Once we get into the Gumbald stuff, the episode begins to feel a bit convoluted. I’m still not sure I really understand Aunt Lolly’s role. At the start of her appearance, it kind of seems like you’re supposed to sympathize with her because, unlike her hammy counterparts, she does understand the weight of her surroundings and connects with Finn for those reasons. Aunt Lolly did have the potential to make a comeback, because Gumbald was the one who ended up betraying her, not PB. But her development is made super confusing, because apparently her empathizing with Finn was an elaborate scheme the entire time. But then the following episode decides to continue with her development regardless, as if the ending of Gumbaldia never happened. So, I’m not really sure what I’m supposed to get from her character. Gumbald’s scheming is equally as confusing – instead of just pretending to understand where Finn is coming from, he puts his own self in danger on the chance that Finn and Jake would absolutely come to his rescue in time. Um, isn’t this a bit insane? It’s somewhat convincing as a viewer to watch these events unfold, only for expectations to be subverted later on, but in-universe it’s a really, really stupid plan.

G 6.png

The scenes to follow are all executed decently: the dinner scene in which Finn and Jake recall the events of Jake Suit was moderately fun, albeit that Gumbald’s investment in their lives never feels very convincing. Pepbut being dum-dummed upon their trip home was a huge bummer for me, especially considering my affinity for the character. I’m also not really sure why they decided to keep his character in this state, but I’ll lament more on that in our next discussion. The closing bits are unarguably bleak, with Finn’s plans for peace failing entirely, and the inevitability of war being at hand. Though I’m disappointed in their lack of a follow-up, it was cool to see all of these classic villains once more as kind of an initial feeling of suspense that shit really was about to go down. Of course, the staff didn’t really follow through with that suspense, but again, I’m not sure I can blame them for excluding elements that would make an already cluttered finale even more jam-packed.

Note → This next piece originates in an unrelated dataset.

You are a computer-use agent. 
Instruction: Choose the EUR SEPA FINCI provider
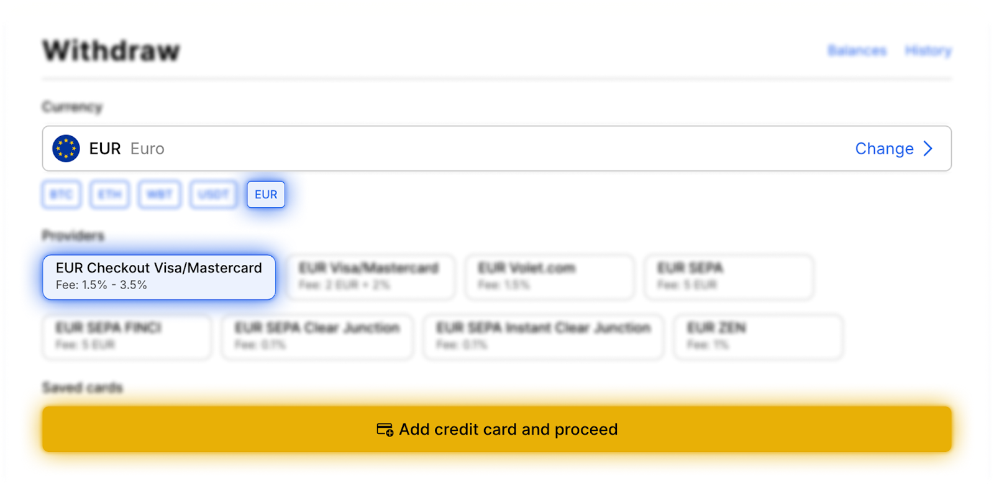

So, with all of that said, Gumbaldia is still an episode that perplexes me when it comes to having a definitive opinion. There’s a lot of stuff that works in the moment, but doesn’t really work when you view the whole picture. And if I’m judging it strictly standalone from the rest of the series, I’m not really sure if it fully succeeds in what it’s trying to accomplish either. It’s an episode that really banks itself on its eerie atmosphere, but if you take the time to even think about if its story elements make sense, such as Aunt Lolly and Gumbald’s plans, it sort of falls apart. It’s filled to the brim with lots of ridiculous conveniences that aren’t especially believable in any sense. I still don’t really think it’s a bad episode, as Finn’s role carries Gumbaldia through pretty successfully. But still, I think Gumbaldia is undoubtedly a product of its time. It was clearly created to be a precursor for one story, and ended up being the precursor for an entirely different tale. I think there were definite hints here and there throughout the ninth season that the AT may not have had a huge heads up before the show’s cancellation, but looking back, Gumbaldia is definitive proof that adjustments were made last minute. Not even just in the sense of the old-school AT villains making their triumphant return, but all developments regarding the Gumbald family that failed to be fleshed out entirely in the way that they so desperately needed to be. In a perfect world, Gumbaldia could have been a fine setup to a whole batch of new episodes down the line. But, as is, it’s an example of the true and few amount of time that the AT crew had left.

G 7.png

Being this far in the series is somewhat of a surreal feeling. I started this blog three years ago, joking to myself that I’d be on my death bed finishing up my review of the series finale. It’s odd to know that this journey is nearly complete, and I want to once again take a sappy moment to thank all you lovely people for supporting this blog, even as its gotten more inconsistent in its releases. Even if I’m not directly responding to everything I am sent on this blog, Reddit, and elsewhere, I cannot begin to express the joy I get from reading all of your interesting takes on individual episodes. It’s certainly bittersweet to begin entering the “wrap-up” phase, but I can ensure you all that there will be plenty of content to hold you over for the next few months. I do plan on shifting my attention onto bigger projects into the next year that have nothing to do with Adventure Time, but for now, I look forward to sharing a lot of my final hot takes on the series as a whole.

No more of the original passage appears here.